Stated goal A:
Summarize the farm sink support thread in three sentences.
Stated goal B:
Write the next part of the farm sink support thread, starting right after its final sentence.

Selected passage:
I am installing a 100 lb farm sink. The specs suggest supporting it for 300 lbs. I have...lengths of 12 gauge strut channel or .5 or .75 galvanized pipe.

Pipe is subject to buckling if used in compression, so a 2x4 would be better. The
prospect of rotation at joints means that pipe is rarely useful, and only with crossbracing
(like the turnbuckles on an old screen door). Nails and construction glue
will make a good ell in wood, but strut or pipe will require a gusset plate (or welding) to do
the same. I'd use wood.

On Sat, 08 Apr 2017 11:02:20 -0700, christine wrote:

I am installing a 100 lb farm sink. The specs suggest supporting it for 300 lbs. I have a span of 30 inches in a cabinet. I would like to use either several lengths of 12 gauge strut channel or .5 or .75 galvanized pipe. I will have both the ends of either of these sunk into 1 inch thick wood. The load will be over the entire length of the steel and not be moving. They will act as a shelf for the sink. I keep thinking the the strength of the pipe would be greater for a smaller size considering that an arc is quite good at supporting a load. Can any one suggest what would be the best choice and how many lengths that they think i should use. Oh, the sink is 29.75 x 17.875 and 10 inches tall.

Presumably you mean that several pieces of channel or pipe would
run across under the sink, from one cabinet side wall to the other.
Some beam deflection calculators are available online.

For example, putting length 30, diameter 1.05, wall thickness 0.113,
and force 75# (assuming 4 beams each carrying 1/4 of 300#) into the
"Calculate Deflection for Round Tube Beams" calculator at the bottom
of http://www.engineering.com/calculators/beams.htm shows deflection
of about 0.61" which might be unsafe as unequal loading could lead to
a cascade of failures.

That calculator probably assumes a point load at the center of the beam.
But supporting a sink, it seems like much of the load would be out near the
ends of the beam, putting much of the load into shear instead of bending.

For the atc-mechanical.com calculator (also available as a phone app) at
http://www.atc-mechanical.com/calculators/tube-size-using-structural-properties/
you can specify a length of 30, "Select Tube based on Simple Beam LOAD,
but limit deflection to Length/360", etc., and get a list of the loads
that common sizes of tubes and rectangles can carry. This calculator may
also assume a point load at the center of the beam.

--
jiw

"James Waldby" wrote in message
news
Could you double-check my use of on-line calculators to determine the
column buckling load of a pinned-end chain link fence post 1.90" OD,
1.77" ID (16 gauge) and 96" long as 4900 lbs?

I entered E=29,000,000. One end is pinned and loaded more or less
equally on both sides, the other is effectively a ball and socket on
the centerline.

I've been using 2-3/8" posts for a lifting tripod with a 3/4 ton chain
hoist, after proof-testing the tripod to (much more) by pulling a
stump with a larger hoist. The calculator I (mis?)used gave their
buckling load at around 8000 lbs.

Information provided:
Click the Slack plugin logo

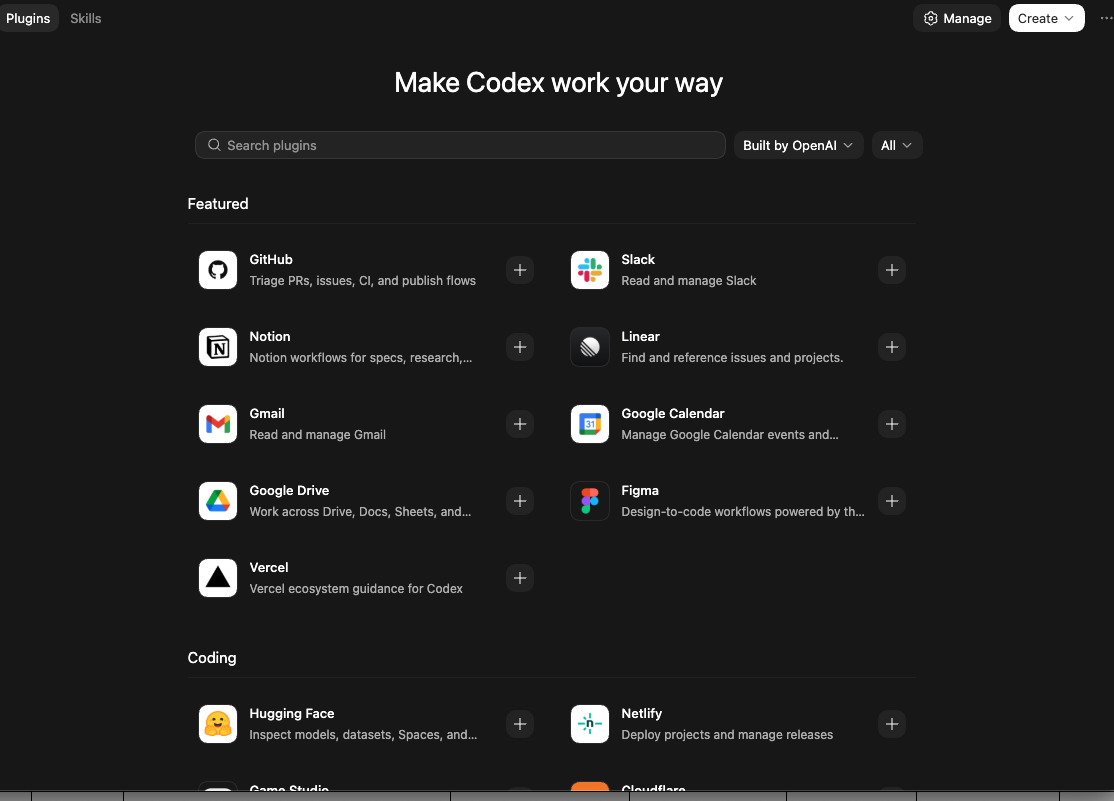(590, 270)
...
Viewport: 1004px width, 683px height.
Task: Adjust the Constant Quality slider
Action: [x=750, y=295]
* * *
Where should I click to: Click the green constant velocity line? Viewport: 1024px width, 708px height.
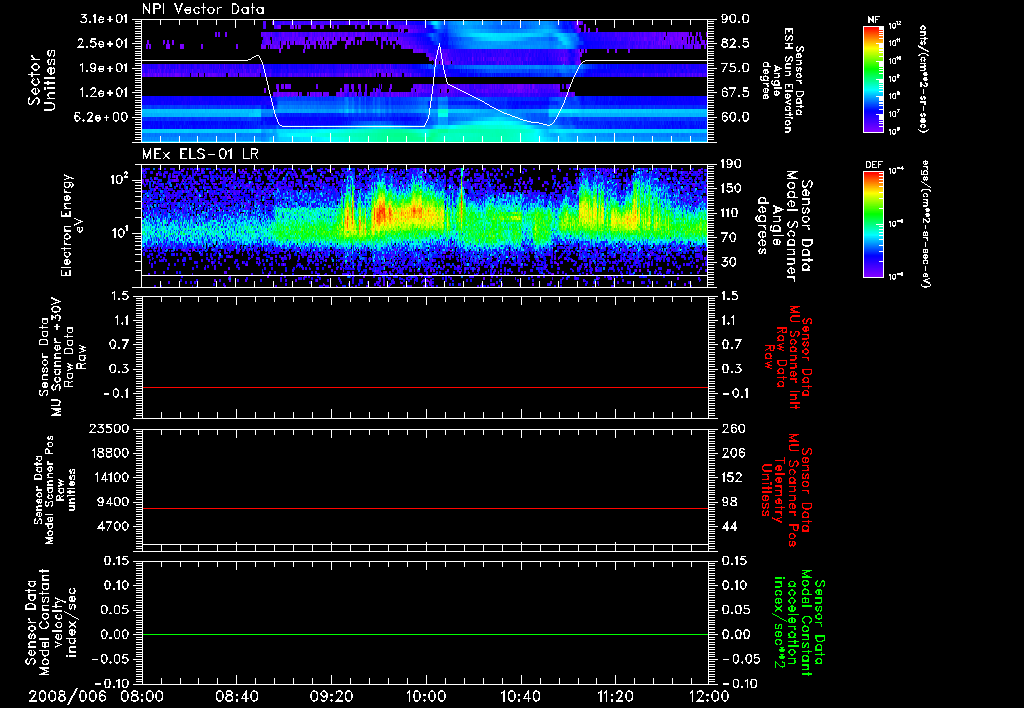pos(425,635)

Exercise answer A:
A poster installing a 100 lb farm sink over a 30-inch cabinet span asks whether lengths of 12 gauge strut channel or .5 or .75 galvanized pipe would make a better shelf, and how many lengths to use. One reply favors wood, such as a 2x4, because pipe can buckle in compression and rotate at joints. Another reply runs online beam deflection calculators and gets about 0.61" of deflection for four pipes each carrying 75 lb, noting that the calculators may assume a point load at the center of the beam, and a later message asks for a check of a 4900 lb buckling load calculated for a chain link fence post.

Exercise answer B:
The 2-3/8" post tripod requires one trip through the woods for it and
another with the rest of the gear. Someone gave me three leftover
1.90" posts which I can carry with one arm, but I'm not yet
comfortable with their safety factor, assuming one leg supports most
of the load as when moving boulders sideways.

I left out the details of the end fittings because I don't want anyone
who can't proof test it copying the design. One 2-3/8" post already
had to be replaced.

-jsw

On 04/09/2017 12:42 AM, James Waldby wrote:
On Sat, 08 Apr 2017 11:02:20 -0700, christine wrote:

....

For example, putting length 30, diameter 1.05, wall thickness 0.113,
and force 75# (assuming 4 beams each carrying 1/4 of 300#) into the
"Calculate Deflection for Round Tube Beams" calculator at the bottom
ofhttp://www.engineering.com/calculators/beams.htm shows deflection
of about 0.61" which might be unsafe as unequal loading could lead to
a cascade of failures.

That calculator probably assumes a point load at the center of the beam.
But supporting a sink, it seems like much of the load would be out near the
ends of the beam, putting much of the load into shear instead of bending.
....


That seems awfully big; I couldn't get the link at that site to work
with Firefox so I went to my old standby at www.engineeringtoolbox.com

I presume same 3/4" Sch 40 pipe which from the venerable Crane handbook
shows I=0.037 in^4 and I'd assume there's only a place for the support
on either edge so the load per each is 300/2--150 lb -- 150/30 = 5
lb/in. uniform load.

The beam calculator with a 27E6 modulus gives

Total Load : 150 (lb)
Length of Beam - L : 30 (in)
Moment of Inertia - I : 0.037 (in4)
Modulus of Elasticity - E : 27000000 (psi)
Distance of extreme point off neutral axis - y : 0.53 (in)
Support Force - R1 : 75 (lb)
Support Force - R2 : 75 (lb)
Maximum Stress - : 15963 (psi)
Maximum Deflection - : 0.0845 (in)

which is much more like I'd expect, altho a tenth of an inch is more
than I'd want to design for.

I agree with the other respondent who recommended just using wood; a
tubafor of nominal SYP with an equivalent load is 0.002"/ft owing to the
fact I== 0.67 instead of 0.037 or 20X as stiff.

OTOH, if the OP were adamant about the pipe idea, for 1" I=0.087 and
1-1/4" = 0.195 or ~2X and 5X the 3/4", respectively. Either of the
latter would be adequate although still a lot more of a hassle to deal
with probably than just framing in the opening with construction lumber
and appropriate supports for it.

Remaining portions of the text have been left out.